March 02, 2019

ON THE HOUSE

I well remember on many occasions in my earlier years seeing two of – shall we say – Manor’s “less-reputable” businesses. They were the local nightspots / saloons. One was the Blue Front Bar and the other was known as the House of Blue Lights. From newspaper stories, it appears that the House of Blue Lights may have been the spot where more of the “less-reputable” action took place.

In the the October 21, 1961 edition of The Austin Statesman, the headline read “CENTEX MAN SHOT IN FRAY", and then went on to give these details; “Sheriff’s officers jailed a 30 year old woman early Saturday in the midnight gun play at the House of Blue Lights in Manor that hospitalized a 44 year old Bastrop man with a gunshot wound to the head…John Brown was reported in critical condition at Breckenridge Hospital…Norman Martin, manager of the club, …said the first anyone realized there was trouble brewing was when a shot was fired and Brown fell to the floor.”

Two days later, the woman, identified as Bertha Crenshaw, was charged with murder after Brown died. Testimony got under way in the trial on May 1, 1962. Miss Crenshaw pleaded “not guilty” to the murder charge but admitted on the witness stand that she had shot Brown. 
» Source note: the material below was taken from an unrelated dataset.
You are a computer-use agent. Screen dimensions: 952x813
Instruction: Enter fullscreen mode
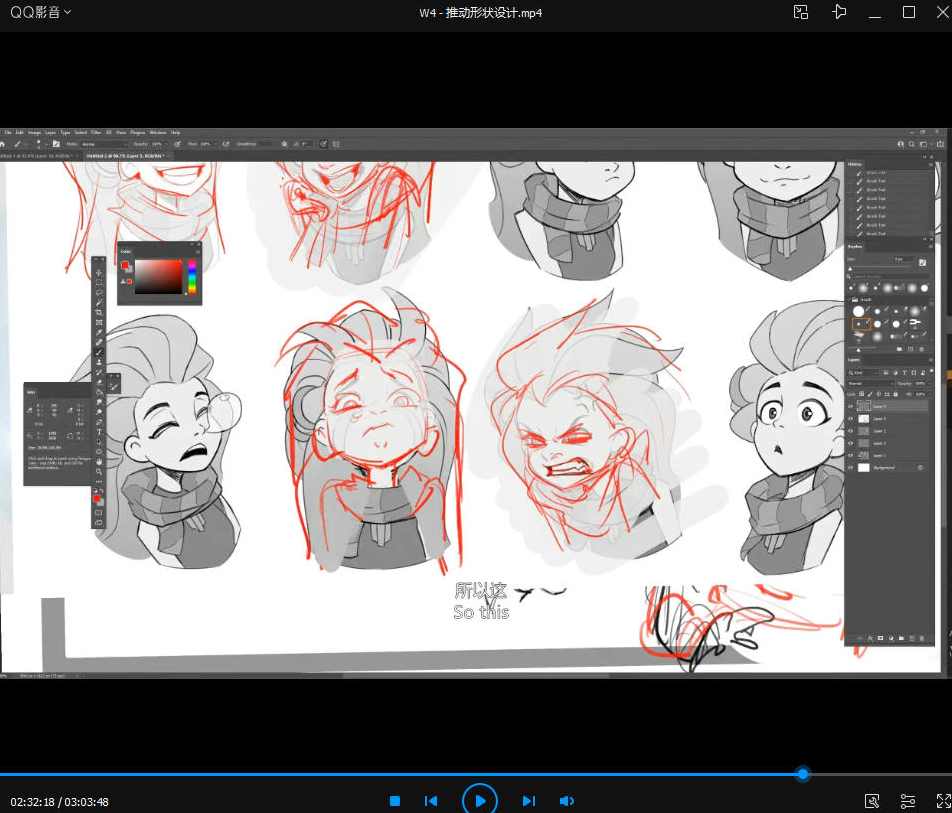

I shot him because I was afraid of him”, she told the jury. “He told me he was going to get me like the woman in Bastrop. He said he shot her and buried her.” The jury found her guilty of murder and sentenced her to a 5 year term in the penitentiary.

Brown’s widow testified during the trial that her husband had killed a woman in Bastrop and had served a 6 year sentence for that murder. 

Later that same year a brawl in front of the House of Blue Lights resulted in the stabbing of a 22 year old man. The Statesman newspaper said;

A few years later, in July, 1965 , a Travis County grand jury no-billed eight men in connection with a fight at the House of Blue Lights. 

Perhaps this kind of unsavory behavior may have started about 5 years earlier in July of 1960 when, according to a story in The Austin Statesman, Thomas Pollard, the 54 year old operator of the House of Blue Lights received a two year probated sentence after admitting that he had paid $9 for three stolen sheep and then sold barbecued mutton for $1.50 per pound. 

Apparently it all just went down hill from there.